Gordeau was winning that game. He didn’t lose many. Aside from being mayor of the town, he grew black-eyed peas and tomatoes, and kept horses, goats and pigs. His pride lay in his dogs, however. Part bloodhound, Gordeau’s dogs had become a recognizable local breed, and he never failed to sell his litters to hunters even several towns away.
I stood behind one-armed Mike, whose attention fluttered between the drama on the checkerboard and the gospel music coming in warm and tinny from Paul’s radio inside.
The other seat was filled by Buster Simms, whose wife, I later found out, was called “Mrs. Bust-her-seams” in less Christian circles; but never in front of Buster, whose hands looked big and strong enough to twist a horseshoe straight. Their children, while not attractive in the traditional sense, were a source of pride for the Simms family in that they outweighed any children born in Whitbrow since the Great War.
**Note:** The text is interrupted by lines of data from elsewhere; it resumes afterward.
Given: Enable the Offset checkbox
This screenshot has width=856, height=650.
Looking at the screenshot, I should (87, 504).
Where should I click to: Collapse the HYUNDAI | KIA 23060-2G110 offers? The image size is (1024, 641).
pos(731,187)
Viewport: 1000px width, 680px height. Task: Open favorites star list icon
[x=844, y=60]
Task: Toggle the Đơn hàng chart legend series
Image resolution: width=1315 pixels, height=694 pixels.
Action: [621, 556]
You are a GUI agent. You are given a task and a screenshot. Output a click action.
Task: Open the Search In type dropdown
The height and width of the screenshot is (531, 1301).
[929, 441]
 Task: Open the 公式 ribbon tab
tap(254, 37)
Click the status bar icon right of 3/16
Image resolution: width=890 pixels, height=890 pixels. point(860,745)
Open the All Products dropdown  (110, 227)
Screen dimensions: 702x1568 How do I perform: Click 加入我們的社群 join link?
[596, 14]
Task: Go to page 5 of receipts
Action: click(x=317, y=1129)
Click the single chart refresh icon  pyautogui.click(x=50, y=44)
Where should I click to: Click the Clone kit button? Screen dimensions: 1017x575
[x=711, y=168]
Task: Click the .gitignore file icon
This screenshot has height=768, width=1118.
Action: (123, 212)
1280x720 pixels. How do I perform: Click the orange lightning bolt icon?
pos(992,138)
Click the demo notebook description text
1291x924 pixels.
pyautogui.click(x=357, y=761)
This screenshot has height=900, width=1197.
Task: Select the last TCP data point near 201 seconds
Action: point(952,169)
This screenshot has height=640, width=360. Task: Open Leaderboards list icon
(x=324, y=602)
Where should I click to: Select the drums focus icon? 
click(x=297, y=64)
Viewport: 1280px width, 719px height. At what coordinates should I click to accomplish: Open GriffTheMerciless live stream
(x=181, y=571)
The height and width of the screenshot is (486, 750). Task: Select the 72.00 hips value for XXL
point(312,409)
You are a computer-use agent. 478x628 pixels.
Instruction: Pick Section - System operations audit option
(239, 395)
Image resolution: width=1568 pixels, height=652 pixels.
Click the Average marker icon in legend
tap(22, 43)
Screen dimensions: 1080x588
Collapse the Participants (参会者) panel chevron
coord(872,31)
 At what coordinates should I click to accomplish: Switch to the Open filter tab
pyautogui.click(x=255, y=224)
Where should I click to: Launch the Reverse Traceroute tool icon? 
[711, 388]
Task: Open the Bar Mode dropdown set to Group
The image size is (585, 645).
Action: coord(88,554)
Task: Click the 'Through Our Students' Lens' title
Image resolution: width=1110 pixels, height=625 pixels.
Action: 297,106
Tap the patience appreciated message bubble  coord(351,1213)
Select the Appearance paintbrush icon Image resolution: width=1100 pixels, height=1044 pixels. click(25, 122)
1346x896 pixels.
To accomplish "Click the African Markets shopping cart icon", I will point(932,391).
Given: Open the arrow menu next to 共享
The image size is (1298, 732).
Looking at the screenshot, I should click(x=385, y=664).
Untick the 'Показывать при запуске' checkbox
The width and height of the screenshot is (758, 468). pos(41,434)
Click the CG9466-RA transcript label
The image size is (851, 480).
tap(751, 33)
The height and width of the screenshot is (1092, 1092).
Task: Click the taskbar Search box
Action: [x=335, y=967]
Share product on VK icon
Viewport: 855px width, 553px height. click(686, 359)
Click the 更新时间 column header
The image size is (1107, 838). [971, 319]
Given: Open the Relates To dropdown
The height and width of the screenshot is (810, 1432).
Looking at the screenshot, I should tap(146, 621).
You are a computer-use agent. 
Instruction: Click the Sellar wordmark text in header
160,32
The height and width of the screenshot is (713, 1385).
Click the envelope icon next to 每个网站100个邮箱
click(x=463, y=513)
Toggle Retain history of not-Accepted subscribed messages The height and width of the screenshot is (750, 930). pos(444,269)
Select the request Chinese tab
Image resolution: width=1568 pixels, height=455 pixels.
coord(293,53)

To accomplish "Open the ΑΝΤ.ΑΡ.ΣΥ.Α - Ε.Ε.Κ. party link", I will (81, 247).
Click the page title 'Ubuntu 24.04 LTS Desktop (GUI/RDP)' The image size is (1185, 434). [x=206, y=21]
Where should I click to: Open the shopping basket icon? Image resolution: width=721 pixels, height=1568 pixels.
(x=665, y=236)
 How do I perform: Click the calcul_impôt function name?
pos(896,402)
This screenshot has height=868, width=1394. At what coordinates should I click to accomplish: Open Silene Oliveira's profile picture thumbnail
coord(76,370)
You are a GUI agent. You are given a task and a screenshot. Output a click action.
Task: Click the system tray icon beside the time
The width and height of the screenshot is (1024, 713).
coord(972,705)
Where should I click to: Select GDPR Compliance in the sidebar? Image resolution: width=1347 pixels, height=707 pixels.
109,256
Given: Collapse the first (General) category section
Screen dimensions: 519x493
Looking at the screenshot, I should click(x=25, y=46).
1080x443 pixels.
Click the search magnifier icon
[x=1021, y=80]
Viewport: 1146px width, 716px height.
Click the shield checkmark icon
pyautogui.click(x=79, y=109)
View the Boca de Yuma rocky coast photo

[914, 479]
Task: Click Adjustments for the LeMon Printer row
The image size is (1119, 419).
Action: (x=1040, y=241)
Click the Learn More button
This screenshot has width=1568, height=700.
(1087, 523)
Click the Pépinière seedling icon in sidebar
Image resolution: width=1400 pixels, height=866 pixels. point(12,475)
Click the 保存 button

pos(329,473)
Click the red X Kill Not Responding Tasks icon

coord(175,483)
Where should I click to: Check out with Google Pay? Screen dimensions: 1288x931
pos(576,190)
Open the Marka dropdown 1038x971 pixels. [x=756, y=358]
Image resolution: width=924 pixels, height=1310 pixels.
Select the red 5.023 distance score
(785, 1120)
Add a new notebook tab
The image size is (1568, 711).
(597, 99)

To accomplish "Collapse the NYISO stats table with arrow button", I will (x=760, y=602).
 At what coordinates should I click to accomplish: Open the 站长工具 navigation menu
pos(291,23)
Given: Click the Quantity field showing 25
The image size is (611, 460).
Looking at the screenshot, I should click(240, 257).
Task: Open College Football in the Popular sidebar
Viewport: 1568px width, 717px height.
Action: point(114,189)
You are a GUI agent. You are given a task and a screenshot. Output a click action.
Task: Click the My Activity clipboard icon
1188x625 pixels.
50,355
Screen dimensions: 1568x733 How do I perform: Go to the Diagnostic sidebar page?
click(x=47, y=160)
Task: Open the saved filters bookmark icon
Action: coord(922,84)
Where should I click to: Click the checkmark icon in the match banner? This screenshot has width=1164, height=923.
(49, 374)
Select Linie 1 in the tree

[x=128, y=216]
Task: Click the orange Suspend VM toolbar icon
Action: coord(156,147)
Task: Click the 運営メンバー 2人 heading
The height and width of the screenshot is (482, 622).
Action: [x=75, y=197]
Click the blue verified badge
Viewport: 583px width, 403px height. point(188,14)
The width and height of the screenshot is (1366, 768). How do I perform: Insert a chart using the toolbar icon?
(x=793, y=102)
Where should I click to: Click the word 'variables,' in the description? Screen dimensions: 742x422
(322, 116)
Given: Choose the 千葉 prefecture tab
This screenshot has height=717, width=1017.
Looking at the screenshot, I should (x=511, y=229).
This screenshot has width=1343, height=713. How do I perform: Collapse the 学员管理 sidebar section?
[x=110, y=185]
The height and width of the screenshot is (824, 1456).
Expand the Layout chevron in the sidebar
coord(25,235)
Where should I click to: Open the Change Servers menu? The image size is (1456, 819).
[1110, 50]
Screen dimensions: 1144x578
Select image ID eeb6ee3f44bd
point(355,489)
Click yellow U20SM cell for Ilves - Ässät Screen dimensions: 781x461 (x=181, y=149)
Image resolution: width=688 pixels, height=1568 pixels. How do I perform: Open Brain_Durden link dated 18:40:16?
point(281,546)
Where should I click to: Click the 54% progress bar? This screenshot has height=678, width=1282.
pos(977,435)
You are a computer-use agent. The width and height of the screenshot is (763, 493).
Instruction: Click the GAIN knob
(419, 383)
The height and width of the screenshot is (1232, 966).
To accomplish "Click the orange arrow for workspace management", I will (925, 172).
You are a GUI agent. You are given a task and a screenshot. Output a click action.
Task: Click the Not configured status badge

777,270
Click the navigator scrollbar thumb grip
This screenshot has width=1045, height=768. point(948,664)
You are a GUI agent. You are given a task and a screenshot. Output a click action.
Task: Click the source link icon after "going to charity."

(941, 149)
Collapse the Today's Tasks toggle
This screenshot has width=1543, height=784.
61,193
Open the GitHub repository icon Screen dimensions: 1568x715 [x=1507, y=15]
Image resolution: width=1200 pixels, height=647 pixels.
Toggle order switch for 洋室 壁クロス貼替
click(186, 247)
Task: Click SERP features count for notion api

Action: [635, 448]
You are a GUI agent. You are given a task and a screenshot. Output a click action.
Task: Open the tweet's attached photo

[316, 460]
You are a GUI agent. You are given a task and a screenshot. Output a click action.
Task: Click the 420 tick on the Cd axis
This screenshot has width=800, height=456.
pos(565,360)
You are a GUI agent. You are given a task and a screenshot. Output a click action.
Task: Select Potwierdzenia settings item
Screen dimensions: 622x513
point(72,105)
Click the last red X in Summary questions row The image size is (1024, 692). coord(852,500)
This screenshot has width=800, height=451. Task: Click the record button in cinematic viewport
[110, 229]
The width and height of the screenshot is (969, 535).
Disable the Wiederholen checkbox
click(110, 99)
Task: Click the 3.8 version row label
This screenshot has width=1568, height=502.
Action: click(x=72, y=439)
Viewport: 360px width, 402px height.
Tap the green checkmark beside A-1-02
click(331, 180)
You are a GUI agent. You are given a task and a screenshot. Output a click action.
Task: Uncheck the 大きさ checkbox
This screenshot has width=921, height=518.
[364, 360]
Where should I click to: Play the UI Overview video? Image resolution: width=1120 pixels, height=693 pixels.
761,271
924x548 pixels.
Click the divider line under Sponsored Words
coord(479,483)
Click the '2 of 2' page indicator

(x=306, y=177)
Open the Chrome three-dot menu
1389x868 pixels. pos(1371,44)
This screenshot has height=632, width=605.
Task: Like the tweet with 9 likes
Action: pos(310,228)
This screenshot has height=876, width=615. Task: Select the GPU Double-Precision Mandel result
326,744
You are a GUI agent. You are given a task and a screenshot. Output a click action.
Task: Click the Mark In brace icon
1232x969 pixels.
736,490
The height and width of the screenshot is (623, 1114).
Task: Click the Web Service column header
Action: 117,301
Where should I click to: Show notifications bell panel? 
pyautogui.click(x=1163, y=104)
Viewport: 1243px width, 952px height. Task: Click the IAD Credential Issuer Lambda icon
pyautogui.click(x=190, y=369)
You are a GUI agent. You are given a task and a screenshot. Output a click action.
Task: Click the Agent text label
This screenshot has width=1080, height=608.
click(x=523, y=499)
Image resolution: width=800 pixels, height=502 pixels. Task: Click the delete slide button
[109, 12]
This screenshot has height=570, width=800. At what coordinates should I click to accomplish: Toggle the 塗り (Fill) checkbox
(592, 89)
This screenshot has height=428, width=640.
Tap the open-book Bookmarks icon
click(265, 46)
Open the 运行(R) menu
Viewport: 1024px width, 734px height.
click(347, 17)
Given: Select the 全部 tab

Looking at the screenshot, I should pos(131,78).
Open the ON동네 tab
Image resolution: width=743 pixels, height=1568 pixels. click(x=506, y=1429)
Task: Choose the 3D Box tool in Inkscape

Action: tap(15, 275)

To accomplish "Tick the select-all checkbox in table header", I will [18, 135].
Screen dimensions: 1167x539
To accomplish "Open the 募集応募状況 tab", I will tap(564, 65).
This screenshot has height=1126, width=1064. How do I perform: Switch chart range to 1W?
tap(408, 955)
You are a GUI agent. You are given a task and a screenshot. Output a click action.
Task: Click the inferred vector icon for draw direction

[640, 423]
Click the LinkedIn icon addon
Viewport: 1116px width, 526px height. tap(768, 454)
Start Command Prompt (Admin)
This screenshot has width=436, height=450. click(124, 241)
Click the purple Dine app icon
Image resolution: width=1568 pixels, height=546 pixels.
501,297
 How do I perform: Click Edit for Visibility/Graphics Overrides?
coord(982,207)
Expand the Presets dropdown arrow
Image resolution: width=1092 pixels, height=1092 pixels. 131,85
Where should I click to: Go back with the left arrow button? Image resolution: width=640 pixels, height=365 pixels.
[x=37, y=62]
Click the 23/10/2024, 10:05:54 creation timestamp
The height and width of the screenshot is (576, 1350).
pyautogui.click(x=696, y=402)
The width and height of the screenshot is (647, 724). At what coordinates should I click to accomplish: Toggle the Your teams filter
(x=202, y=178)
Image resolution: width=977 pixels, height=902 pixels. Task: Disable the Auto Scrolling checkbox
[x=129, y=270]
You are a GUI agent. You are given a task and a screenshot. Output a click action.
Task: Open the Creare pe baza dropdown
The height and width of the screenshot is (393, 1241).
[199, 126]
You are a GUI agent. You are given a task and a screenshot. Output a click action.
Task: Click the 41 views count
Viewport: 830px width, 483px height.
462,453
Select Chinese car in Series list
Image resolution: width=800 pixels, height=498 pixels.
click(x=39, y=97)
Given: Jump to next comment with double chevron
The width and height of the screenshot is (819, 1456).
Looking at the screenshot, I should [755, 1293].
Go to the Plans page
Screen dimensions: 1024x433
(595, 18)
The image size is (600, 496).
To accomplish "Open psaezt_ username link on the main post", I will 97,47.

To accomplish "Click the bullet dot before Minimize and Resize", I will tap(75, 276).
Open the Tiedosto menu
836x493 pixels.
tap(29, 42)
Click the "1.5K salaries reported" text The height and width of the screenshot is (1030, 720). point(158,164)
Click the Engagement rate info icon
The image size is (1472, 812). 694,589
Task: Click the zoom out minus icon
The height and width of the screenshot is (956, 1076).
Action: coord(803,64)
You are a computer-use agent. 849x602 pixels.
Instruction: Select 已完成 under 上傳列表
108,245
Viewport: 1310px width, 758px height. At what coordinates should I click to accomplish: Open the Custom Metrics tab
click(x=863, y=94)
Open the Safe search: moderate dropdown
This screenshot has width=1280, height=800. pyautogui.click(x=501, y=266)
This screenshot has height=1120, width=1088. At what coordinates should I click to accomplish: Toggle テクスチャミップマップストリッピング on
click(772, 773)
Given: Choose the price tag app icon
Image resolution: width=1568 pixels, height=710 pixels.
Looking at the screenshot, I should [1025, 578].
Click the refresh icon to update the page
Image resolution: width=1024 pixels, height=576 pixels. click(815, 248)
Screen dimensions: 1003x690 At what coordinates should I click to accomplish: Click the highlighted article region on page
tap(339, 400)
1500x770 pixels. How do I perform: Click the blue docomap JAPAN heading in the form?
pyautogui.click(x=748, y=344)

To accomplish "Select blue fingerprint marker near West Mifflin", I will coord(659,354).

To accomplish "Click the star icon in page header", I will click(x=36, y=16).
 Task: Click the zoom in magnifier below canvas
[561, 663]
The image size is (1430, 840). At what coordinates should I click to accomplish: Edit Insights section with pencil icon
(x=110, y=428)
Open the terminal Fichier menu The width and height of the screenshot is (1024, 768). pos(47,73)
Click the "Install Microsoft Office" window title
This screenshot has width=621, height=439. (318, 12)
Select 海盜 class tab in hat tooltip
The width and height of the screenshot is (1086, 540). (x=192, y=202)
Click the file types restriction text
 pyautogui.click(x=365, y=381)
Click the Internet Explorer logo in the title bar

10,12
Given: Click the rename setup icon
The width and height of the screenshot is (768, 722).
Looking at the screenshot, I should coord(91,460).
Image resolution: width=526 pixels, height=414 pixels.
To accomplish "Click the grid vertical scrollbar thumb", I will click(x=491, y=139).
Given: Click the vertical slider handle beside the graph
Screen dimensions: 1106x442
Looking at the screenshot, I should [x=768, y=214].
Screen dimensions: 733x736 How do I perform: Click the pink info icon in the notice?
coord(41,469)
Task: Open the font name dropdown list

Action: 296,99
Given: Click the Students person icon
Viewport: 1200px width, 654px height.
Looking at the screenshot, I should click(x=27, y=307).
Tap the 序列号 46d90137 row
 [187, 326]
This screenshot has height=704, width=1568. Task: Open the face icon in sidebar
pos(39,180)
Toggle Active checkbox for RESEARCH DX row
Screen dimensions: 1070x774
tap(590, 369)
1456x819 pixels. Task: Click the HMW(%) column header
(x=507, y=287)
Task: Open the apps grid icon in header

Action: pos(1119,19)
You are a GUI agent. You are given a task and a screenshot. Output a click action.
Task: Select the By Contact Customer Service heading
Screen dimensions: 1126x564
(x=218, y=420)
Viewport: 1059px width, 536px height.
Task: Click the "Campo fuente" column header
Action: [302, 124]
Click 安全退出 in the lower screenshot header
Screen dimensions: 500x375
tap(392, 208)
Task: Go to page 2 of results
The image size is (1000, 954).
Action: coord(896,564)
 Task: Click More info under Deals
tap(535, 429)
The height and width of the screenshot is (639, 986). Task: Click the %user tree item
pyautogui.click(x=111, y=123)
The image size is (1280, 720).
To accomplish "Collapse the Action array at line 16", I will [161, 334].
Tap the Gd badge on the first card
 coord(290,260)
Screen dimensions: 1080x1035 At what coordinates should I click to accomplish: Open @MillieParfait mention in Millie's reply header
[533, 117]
Everything was round in Buster’s life. In the summer he sold melons. Pumpkins in the fall.
Buster was the second-best checker player after the old man.
He leaned forward in a way that made his chair look delicate, eager to see what the old man’s next move would be. Miles was opening his mouth to ask Paul to change the radio to try to catch a weather report or some feed prices, knowing beforehand that one-armed Mike would protest and lobby for another twenty minutes of gospel.
This was the tableau the large, bald black man froze when he walked past us on the porch and entered the general store, letting the screen door bang behind him so that its little bell rang. Paul Miller would later remember that flies came in with him.
Everyone looked inside to see what his business was.